Stéphane Dion approves export permits for $11B in LAVs to be sent to Saudi Arabia

Documents say past sales have not been linked to violations of civil or political rights in the kingdom

Media placeholder

Documents obtained by CBC News are shedding light on the strategy the federal government is using to justify the sale of light armoured vehicles to Saudi Arabia.

The newly revealed documents from Global Affairs Canada confirm that Foreign Affairs Minister Stéphane Dion has signed off on export permits to ship $11 billion worth of the $15-billion vehicle sale to the desert kingdom.

These documents also say that it’s rare for a foreign affairs minister to personally sign off on export permits, but that this is an exception because the deal is so high profile — and worth so much money.

The deal with Saudi Arabia was struck by Stephen Harper’s government, and when it was announced the Conservatives used the opportunity to tout the thousands of jobs it would create and sustain in southern Ontario.

But since the sale of vehicles by General Dynamics Land Systems was announced, questions have emerged over Saudi Arabia’s human rights record.

Saudi rights violations noted

The documents acknowledge these concerns noting; “the reported high number of executions, suppression of political opposition, the application of corporal punishment, suppression of freedom of expression, arbitrary arrest, ill-treatment of detainees, limitations of freedom of religion, discrimination against women and the mistreatment of migrant workers.”
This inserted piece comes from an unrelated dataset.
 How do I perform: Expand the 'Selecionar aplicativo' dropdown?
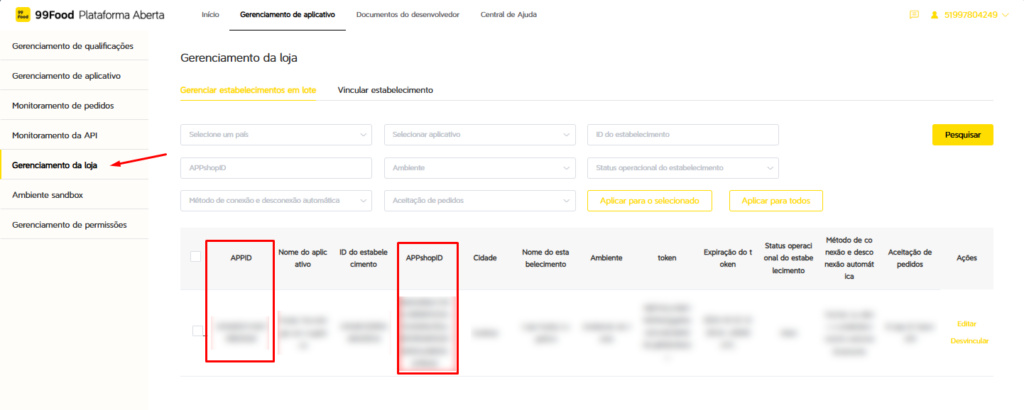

The document goes on to say that Canadian officials “engage regularly with Saudi officials” when required to raise human rights issues of concern while at the same time describing Canada’s military alliance with the kingdom as having been “cemented” during the 1991 Persian Gulf War.

“Saudi Arabia is a key military ally supporting international efforts to counter ISIS in Iraq and Syria as well as countering instability in Yemen,” the documents says.